I followed the instruction using the first couple verses of the song and either I’m doing something really wrong or the AI is not very intelligent or the images they’re pulling from is whacked. It seems really random, not like an AI is picking images related to the words.

So put me down for… I don’t get it.

AKA Stairway to heaven in the US.

I read the comments from a previous post today about Janet Jackson’s Rhythm Nation and how transformative it was in people’s lives - for me it was the album this song comes from, Out of the Blue. 1978 was a particularly awful year for me - I had just very cruelly ended a long term and supposedly permanent relationship, I was in a downward spiral and things were particularly bleak. I’m not saying ELO changed my life because I had many more years of being a complete and total ass hole before that happened, but songs like Mr. Blue Sky and Turned to Stone certainly helped me get through it. Many of those images seemed very familiar to me, not because I had seen them but because several of them reflected my interpretation of the lyrics as well, I always felt that song was dark.

So, like most art then? (and no stupid ego to deal with.)
I don’t think AI will put many artists out of business, but illustrators are fucked.

The thing has a personal style, no question. That’s only a bad thing if you put too much credit into the description of it. A property it shares with art, by the way. Your expectation that it should represent a certain thing has to be abandoned. It is like an individual. This suggests to me that someone has taught it some of their own tricks rather than it learned by observing art through all of human history. I haven’t read the provided material about he research so I don’t know for sure.

It gives you four pictures with the ability to ask for more like any one of them. So it becomes a collaboration (really, let’s get serious. It’s a tool.) The video maker has, I presume, gone through many iterations of each line to find the ones they used.
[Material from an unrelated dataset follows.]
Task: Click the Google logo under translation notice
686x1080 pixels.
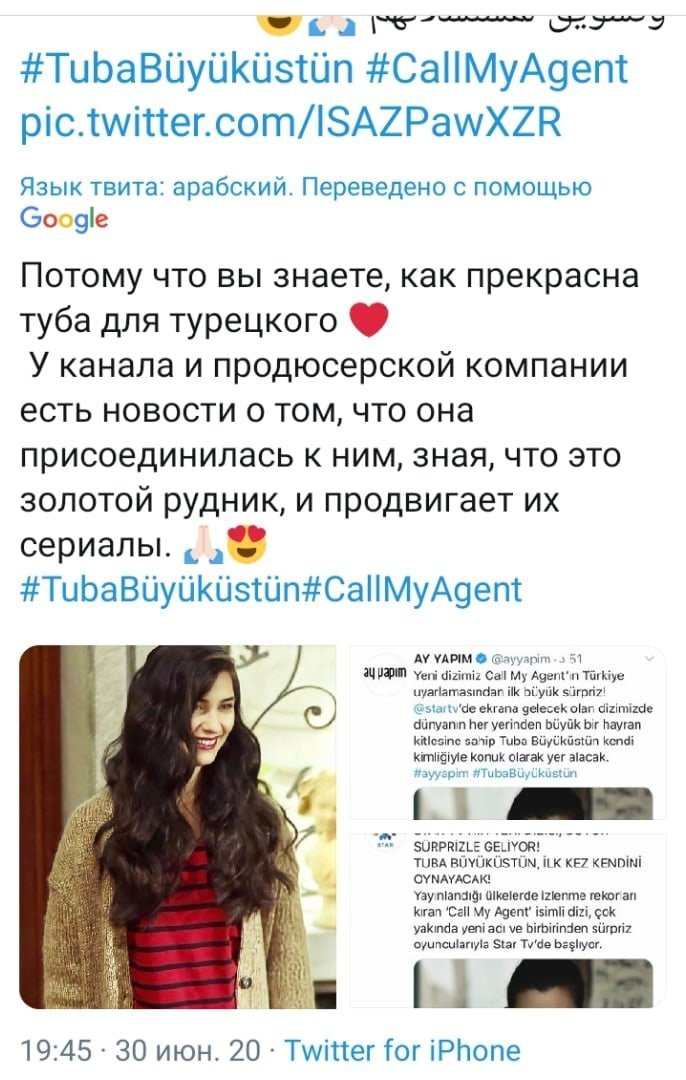Action: click(64, 219)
Let’s not be over-awed by the claims made and just look at the results. It is an affective illustration of the song. You don’t need wildly original artwork to do that job. The brushiness lends some pathos and also camouflages a lot of fudging. Illustrators do that all the time. Leave it to the imagination of the viewer to fill in detail. It seems like a smart and useful implementation of someone’s accumulated art making wisdom.